Wednesday, October 21, 2020

Self-aware DBMS, RID-lists for LSM trees

This is a short writeup of two ideas I might never have the time to implement -- self-aware DBMS and RID-lists for LSM tree.

Self-aware DBMS

Tuning a B-Tree index structure is hard and tuning an LSM tree is usually harder. Fortunately it will get easier over time. We tune a DBMS today via knobs and there is clever work in progress to automate changing of those knobs. But we can do even better. I hope one day for self-aware DBMS algorithms that understand the impact of their knobs, accept declarative goals & priorities from a user and are able to improve performance with respect to an objective function. Lets move the cleverness into the DBMS.

RID-lists for LSM trees

tl;dr - can I use the merge operator to implement RID-lists for an LSM?

I worked on bitmap indexes at Oracle.
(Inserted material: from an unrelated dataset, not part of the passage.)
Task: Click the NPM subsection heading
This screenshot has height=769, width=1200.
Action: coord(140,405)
It would be fair to call them compressed RID-lists. Many smart people worked on that code in Oracle prior to me and the inventor, Gennady Antoshenkov, has a strong record of innovation. IBM DB2 has RID-lists, but I don't know whether they can be compressed. All of these are useful for analytics whether this is a bitmap index, compressed RID-list or uncompressed RID-list.
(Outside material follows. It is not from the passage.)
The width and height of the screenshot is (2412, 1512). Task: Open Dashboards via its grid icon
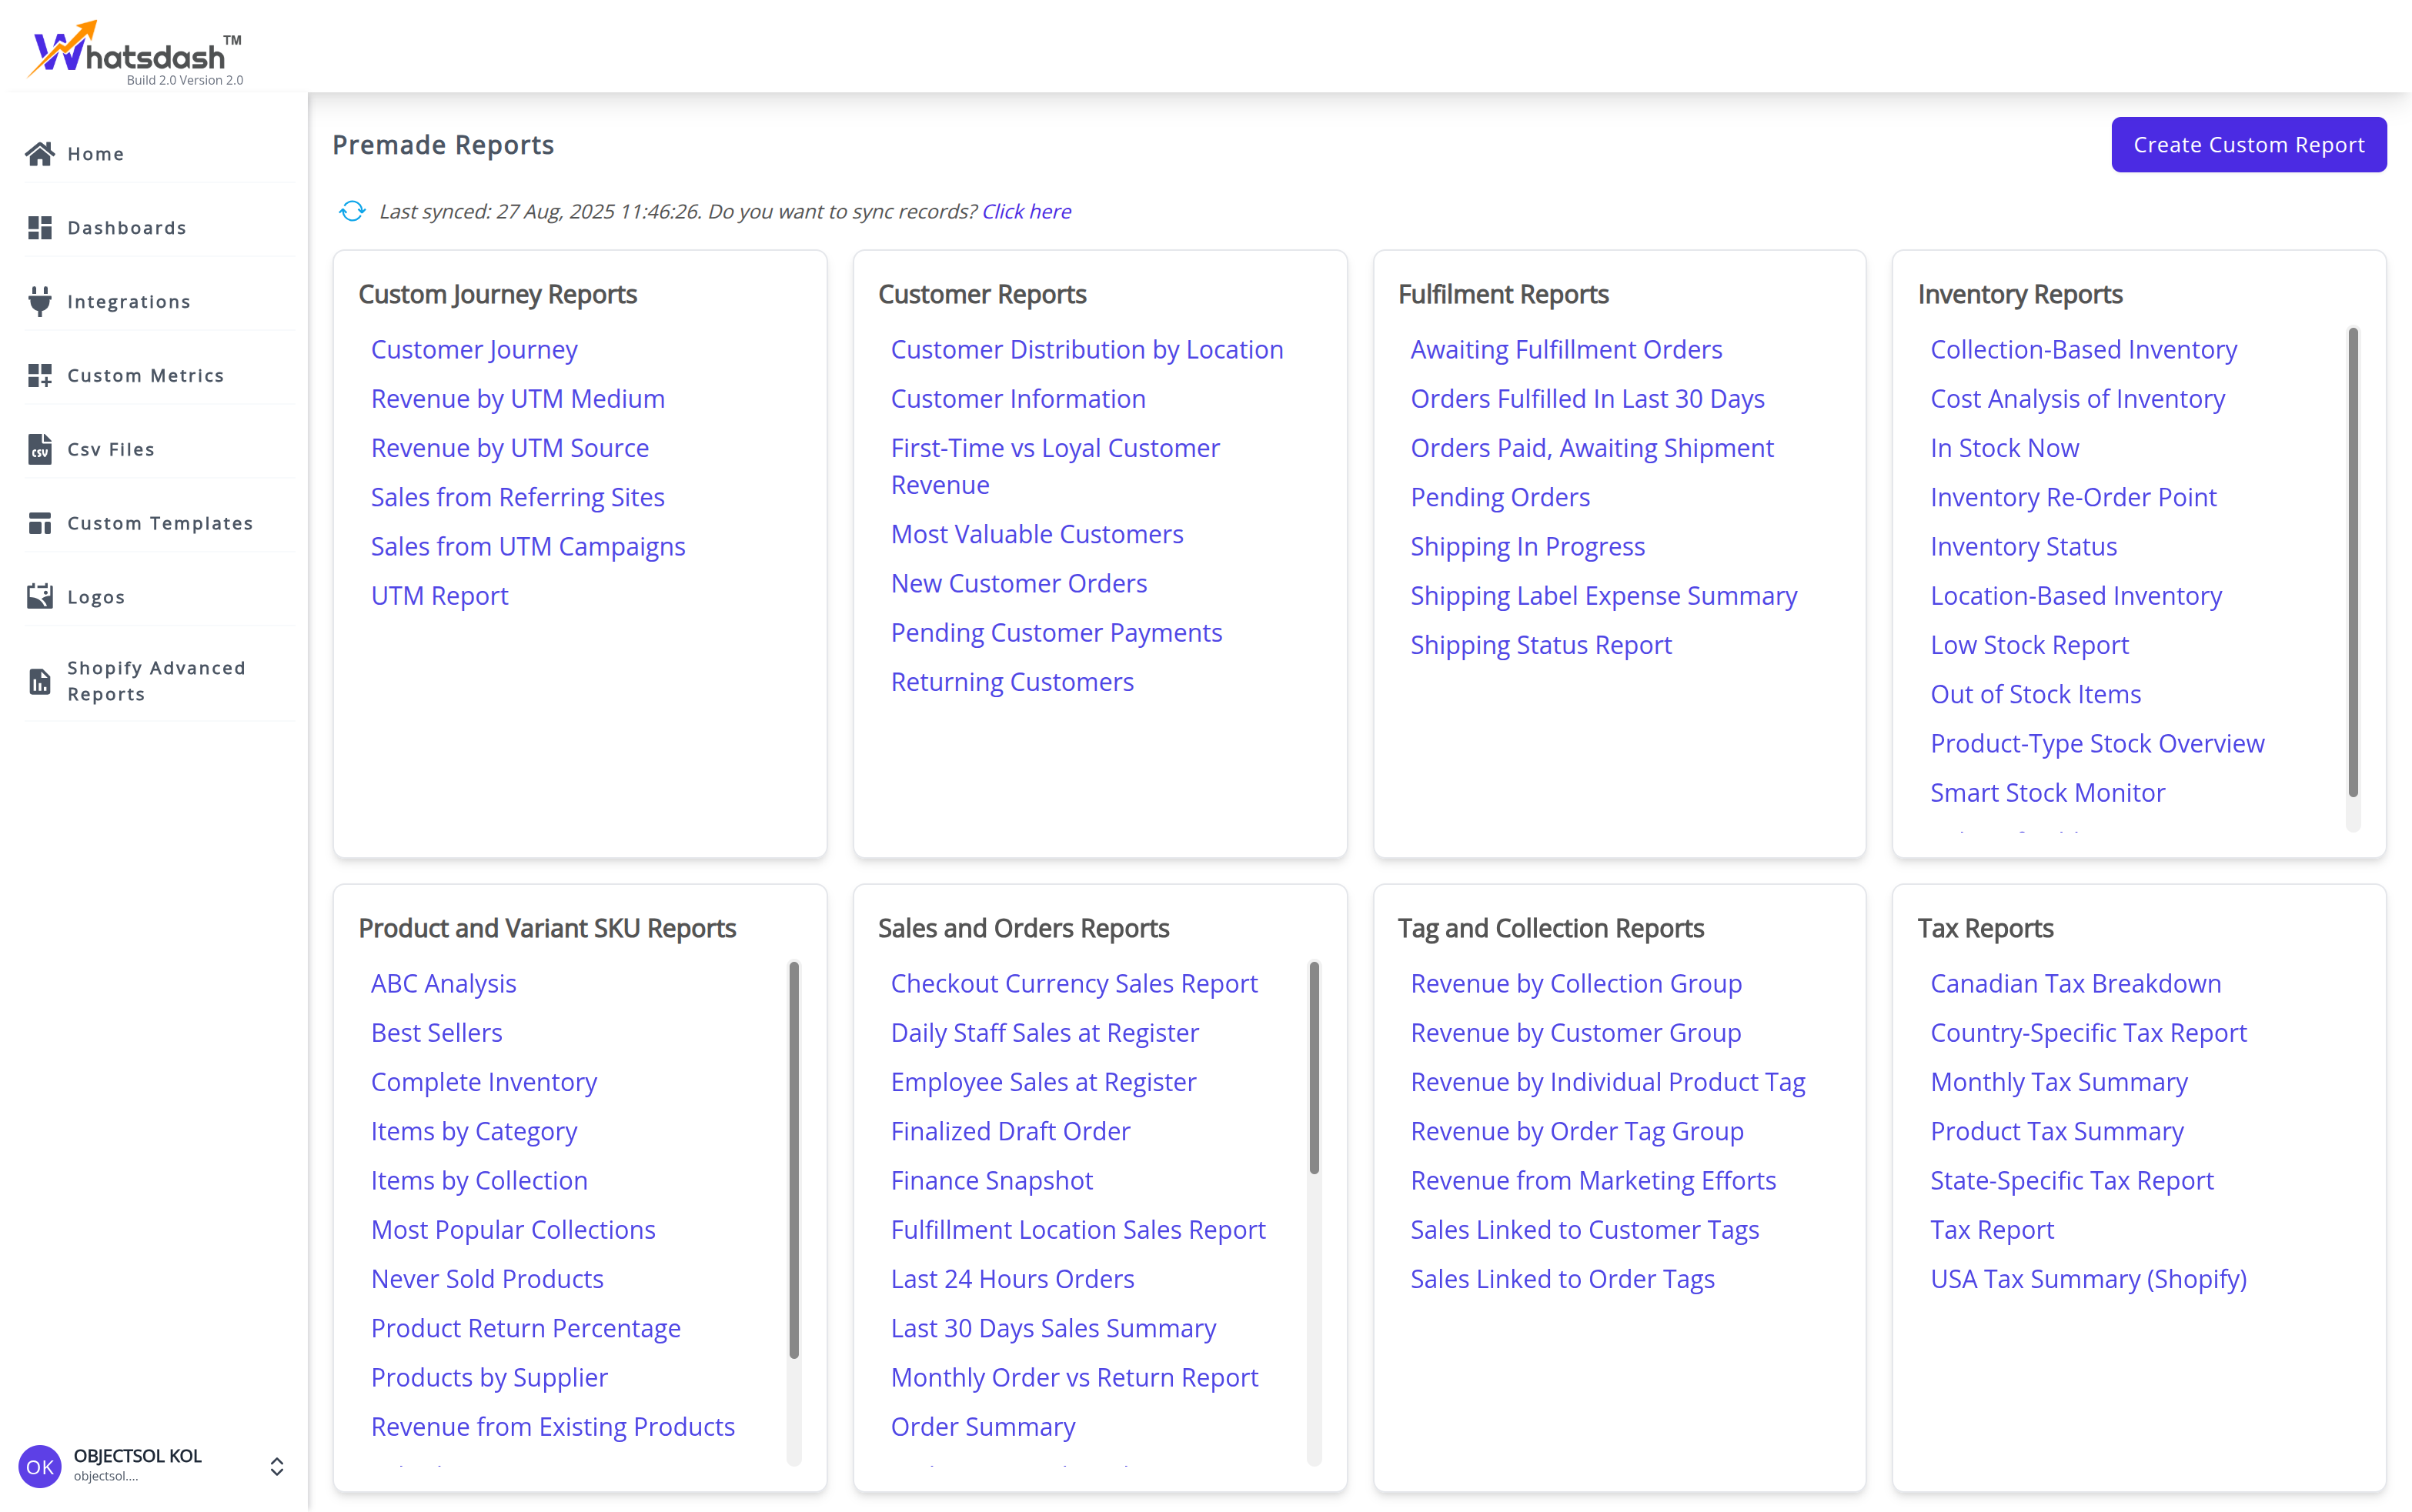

Postgres 13 has index deduplication which looks like an uncompressed RID-list and I look forward to new query execution features to do the equivalent of bitmap-AND and bitmap-OR.
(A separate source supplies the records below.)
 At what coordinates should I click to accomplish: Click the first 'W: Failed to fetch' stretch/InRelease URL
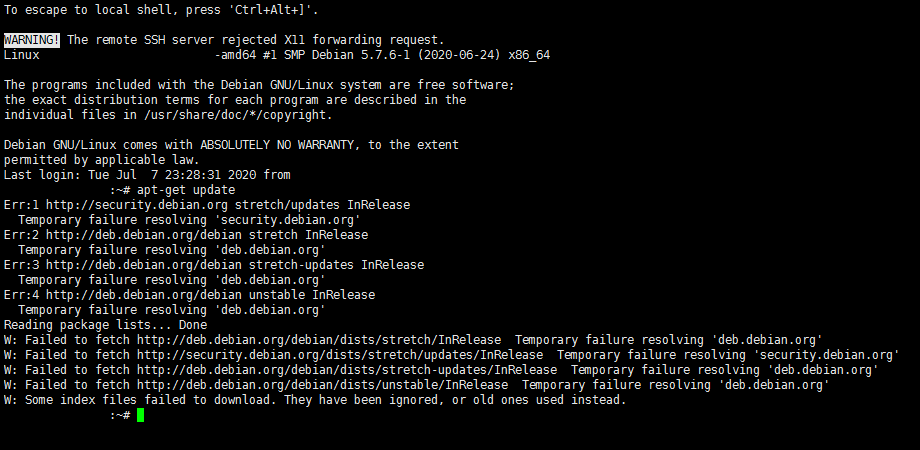coord(319,340)
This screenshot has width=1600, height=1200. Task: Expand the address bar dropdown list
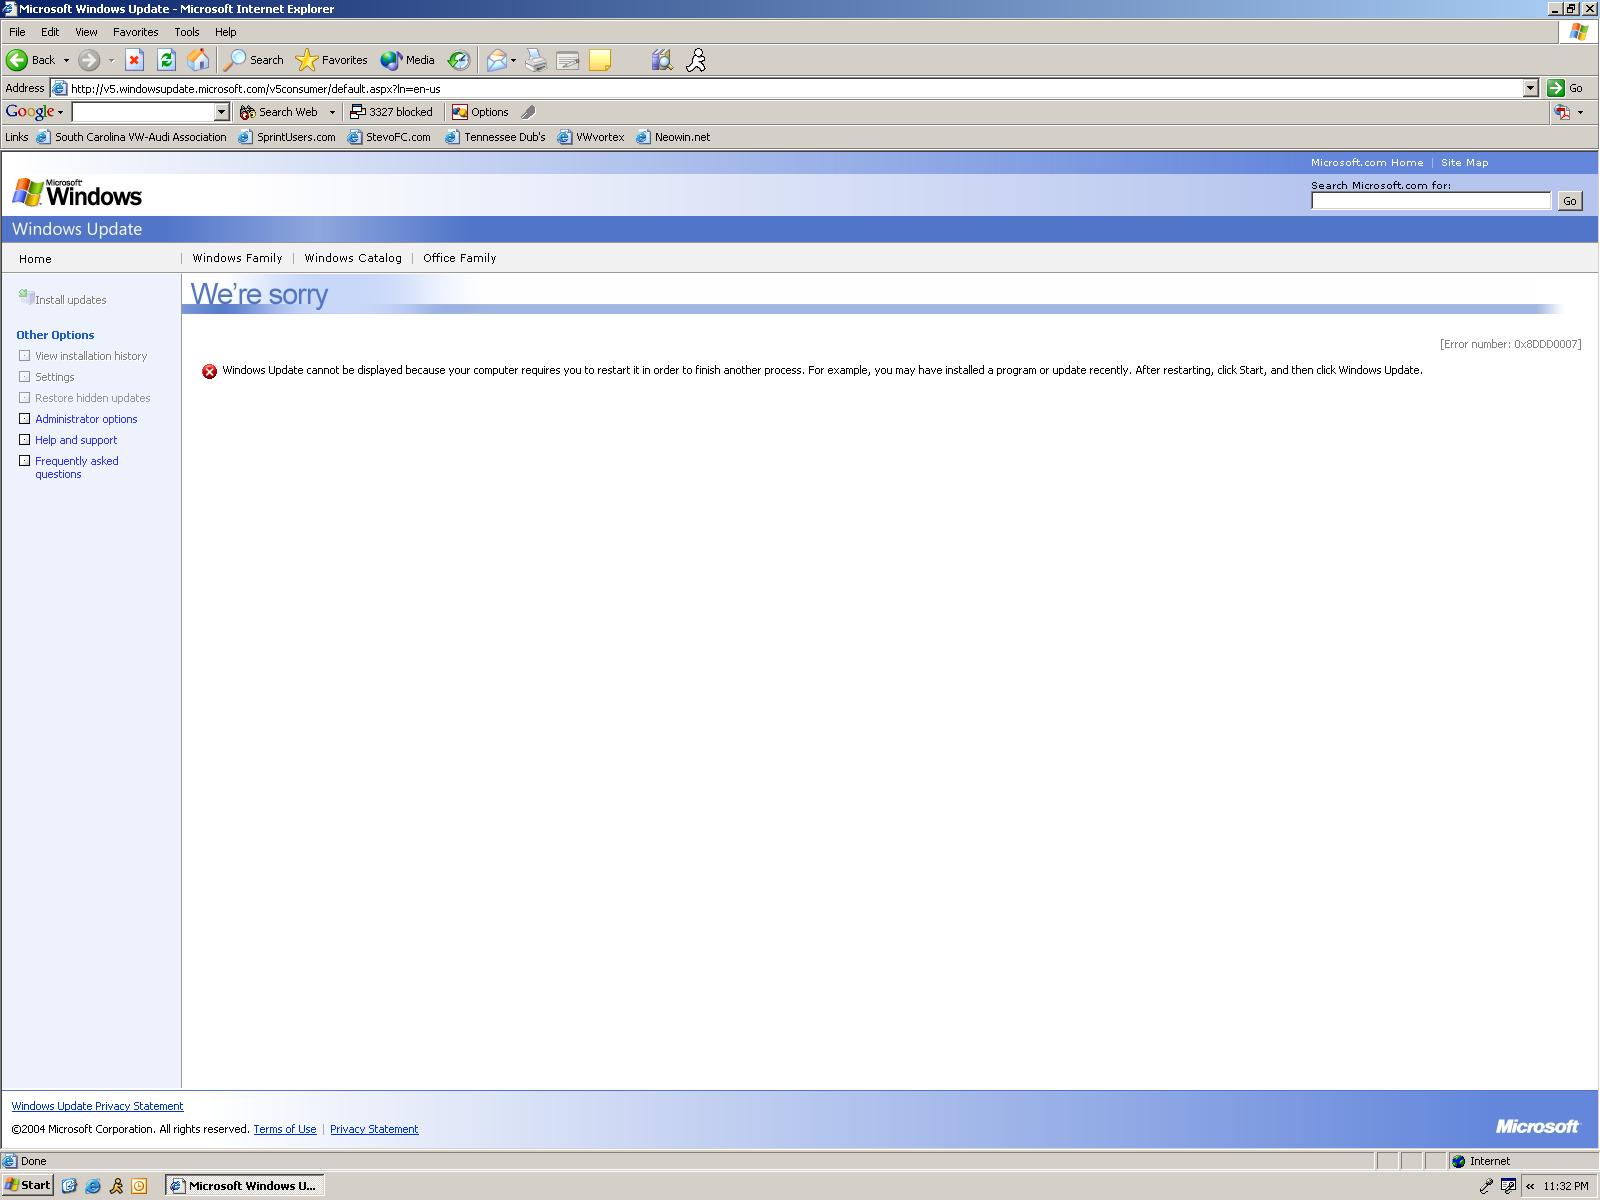pyautogui.click(x=1532, y=88)
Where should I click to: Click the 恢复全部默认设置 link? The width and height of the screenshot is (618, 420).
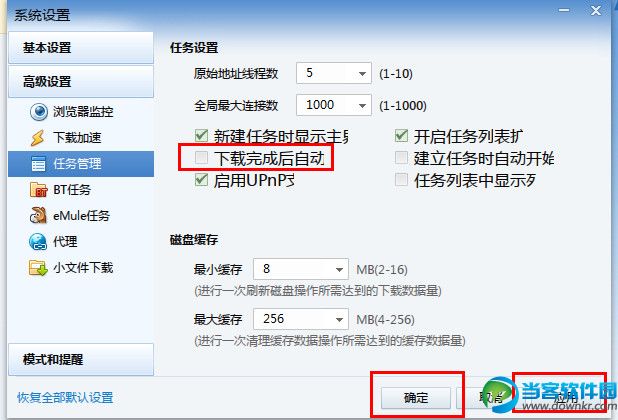(65, 398)
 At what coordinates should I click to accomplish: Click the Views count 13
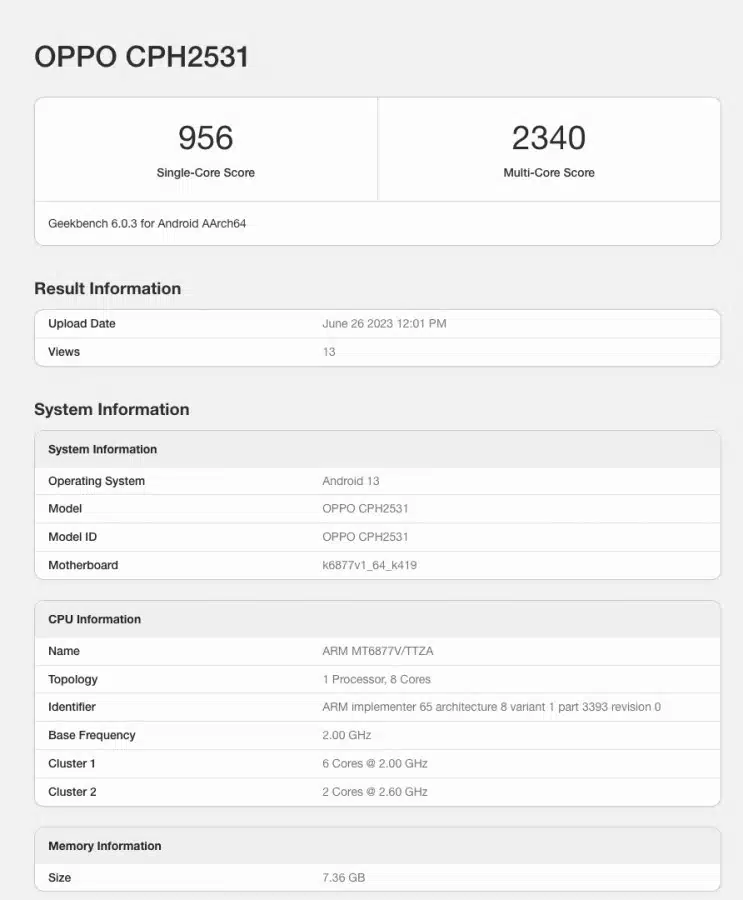click(x=329, y=352)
But this is about a RID-list for an LSM tree. A RID-list is useful for an index that can have many duplicates for a key -- meaning some secondary indexes and not for a primary index. The LSMs I care about don't know much about schema and secondary index maintenance requires knowledge of schema but I will ignore that for now. MyRocks uses RocksDB for primary and secondary indexes, so this is something that can be solved by an application. WiredTiger supports schemas and secondary indexes without also providing a query language and someone could add the same to RocksDB.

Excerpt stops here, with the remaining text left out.